PAGE EXCERPT:
<<<<

Creative Sparks

Rekindling My Creative Schedule: My Secret to Making Time for Art

by | Aug 8, 2024 | Creative Sparks, Inspired Creativity, Soulful Living

When students ask me what’s the secret to making time for what they long to do, I always answer first with this: Schedule it!

I’m such a huge fan of scheduling regular time for your art or whatever gives your life meaning. When you want to make progress toward your big, scary dreams, or your little, delightful dreams, scheduling time for it is the best way to make it happen. Or, when you want o make time for whatever you love to do.

Because if you don’t schedule it, it doesn’t tend to happen. Have you noticed? Everything else seems to come first.

One summer, many years ago, I found myself without much teaching work because some planned classes didn’t fill. Although I’m sure I panicked about the lack of income, I also made a wonderful choice right then, a fateful choice.

I decided to set aside the kind of creative schedule I had wanted for years, or at least something near to it. I blocked out two hours on weekday mornings, four days a week, for what I call studio time. (My ideal schedule would be 3-4 hours 5 days a week, but this was as close a cousin as I could get and still earn a living.)

>>>>

COMPLETE THE FOLLOWING:
A. Answer these from the post on making time for art:
(i) What do students hear first when they ask about the secret to making time?
(ii) How much studio time did the author block out, and on how many weekdays?
(iii) What would the author's ideal schedule be?
B. Reproduce the part of the post on making time for art that opens with the words containing "One summer, many" and closes with "a fateful choice.".
C. Please extend the post on making time for art with the passage that follows its last sentence.

GIVEN INFORMATION:
<<<<

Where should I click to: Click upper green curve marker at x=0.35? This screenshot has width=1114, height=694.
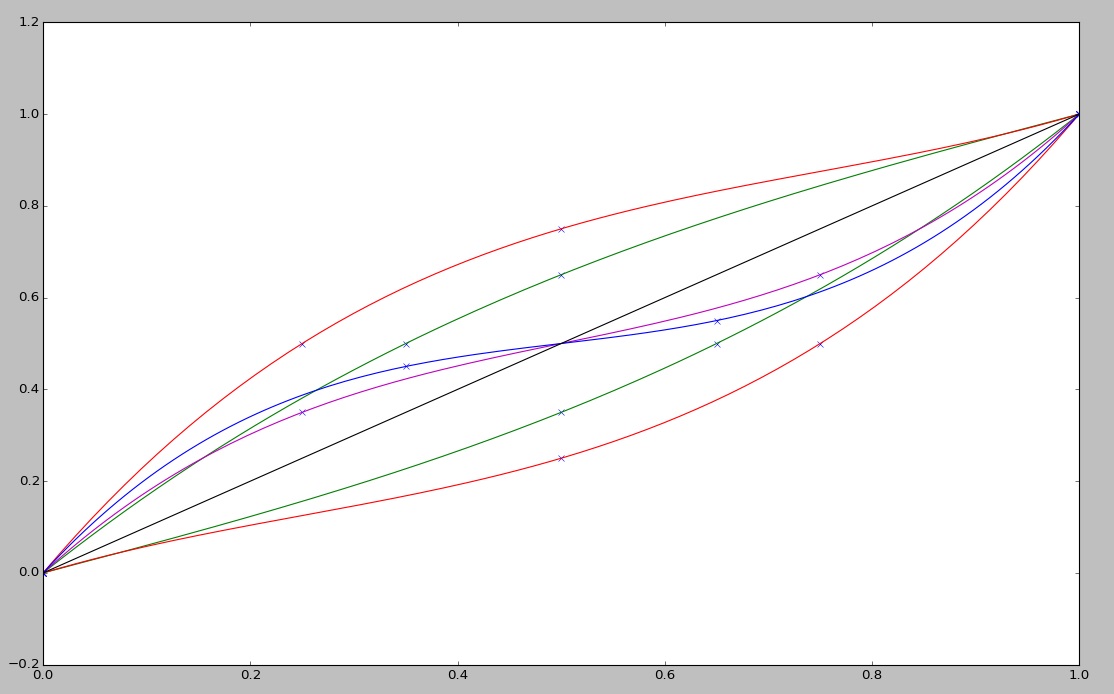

>>>>

RESULTS IN ORDER:
A.
(i) Schedule it!
(ii) Two hours on weekday mornings, four days a week.
(iii) 3-4 hours 5 days a week.

B.
One summer, many years ago, I found myself without much teaching work because some planned classes didn’t fill. Although I’m sure I panicked about the lack of income, I also made a wonderful choice right then, a fateful choice.

C.
I’ve kept that schedule all these years, protecting the time zealously. I would refuse to schedule classes, meetings, or appointments during those sacred hours (sometimes against great pressure to do so). I would refuse to give up that time to others’ needs or my own distractions.

What a huge blessing that has been!

My studio time is my absolute favorite time of the day and week. It makes my life feel more meaningful, beautiful, fulfilling, and fun. And I make real progress on my creative projects, dreams, and goals.

When I got diagnosed with cancer last September, I gave up that studio time to the whirlwind of doctor’s appointments, phone calls, symptoms, and details. And I haven’t had it since.

As soon as I gave up my regular schedule, I stopped making art. Granted, I was going through a very tough time. But that time would have felt better, and less overwhelming, if I’d carved out even tiny amounts of time for creativity.

After the first horrible months of my healing journey, I began to salvage bits of time for art—like when I took on a 30-day challenge to fill one index card a day with some kind of art. Or when I had to write a new poem for the Ekphrastic Fantastic show I was invited to participate in. I started scheduling occasional creative play dates with friends. And I signed up to get Sketchbox delivered to my door once a month. (The photo above is from one of my first Sketchboxes, including the paintings I made following their tutorials and the art supplies they sent.)

But I didn’t save creative time on a schedule. To be fair, I couldn’t, due to the nature of my symptoms and the many healing treatments and appointments weekly. My life was a chaotic, unpredictable tornado.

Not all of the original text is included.